Single-vesicle imaging and analysis methodologies focus attention towards exosomes research. Recent advances in the single-vesicle analysis have facilitated their application in medical diagnosis and therapies.

The Exosomes Laboratory and Metabolomics platform, led by Dr. Juan Manuel Falcón-Pérez, reported in Bordanaba-Florit et al., Nature Protocols the current and prospective single-vesicle methodologies and also the recent scientific advances achieved thanks to these technologies (Full-text access to a view-only version: https://rdcu.be/cmEWB)

Short abstract:

Since the description of minute bodies found in a piece of cork by Robert Hooke in 1665, both our scientific knowledge and technical abilities have increased enormously.
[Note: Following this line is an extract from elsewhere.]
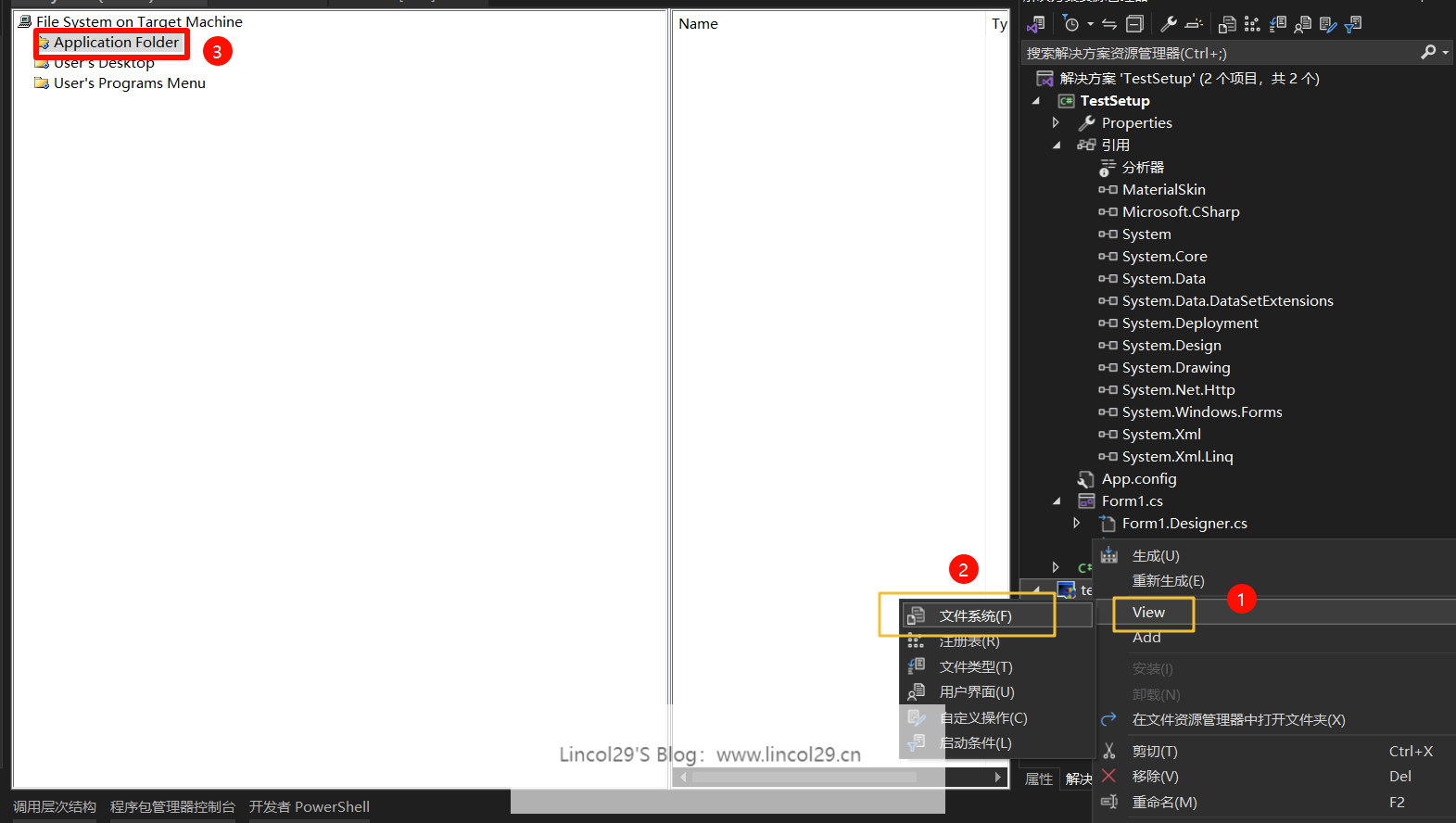The width and height of the screenshot is (1456, 823).
Task: Switch to 开发者 PowerShell tab
Action: point(309,806)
As techniques have become more accurate and intricate, so has our understanding of biological processes and structures. Technological advances in the field of imaging have resulted in the identification of cell structures, such as the mitochondria and nuclei, and the discovery of different levels of cellular complexity. In 1967, Peter Wolf visualised platelet dust in fresh platelet-free blood plasma using an electron microscope; thus, a mammalian vesicle-like structure was described for the first time. Gradually, these vesicles were characterised in more detail.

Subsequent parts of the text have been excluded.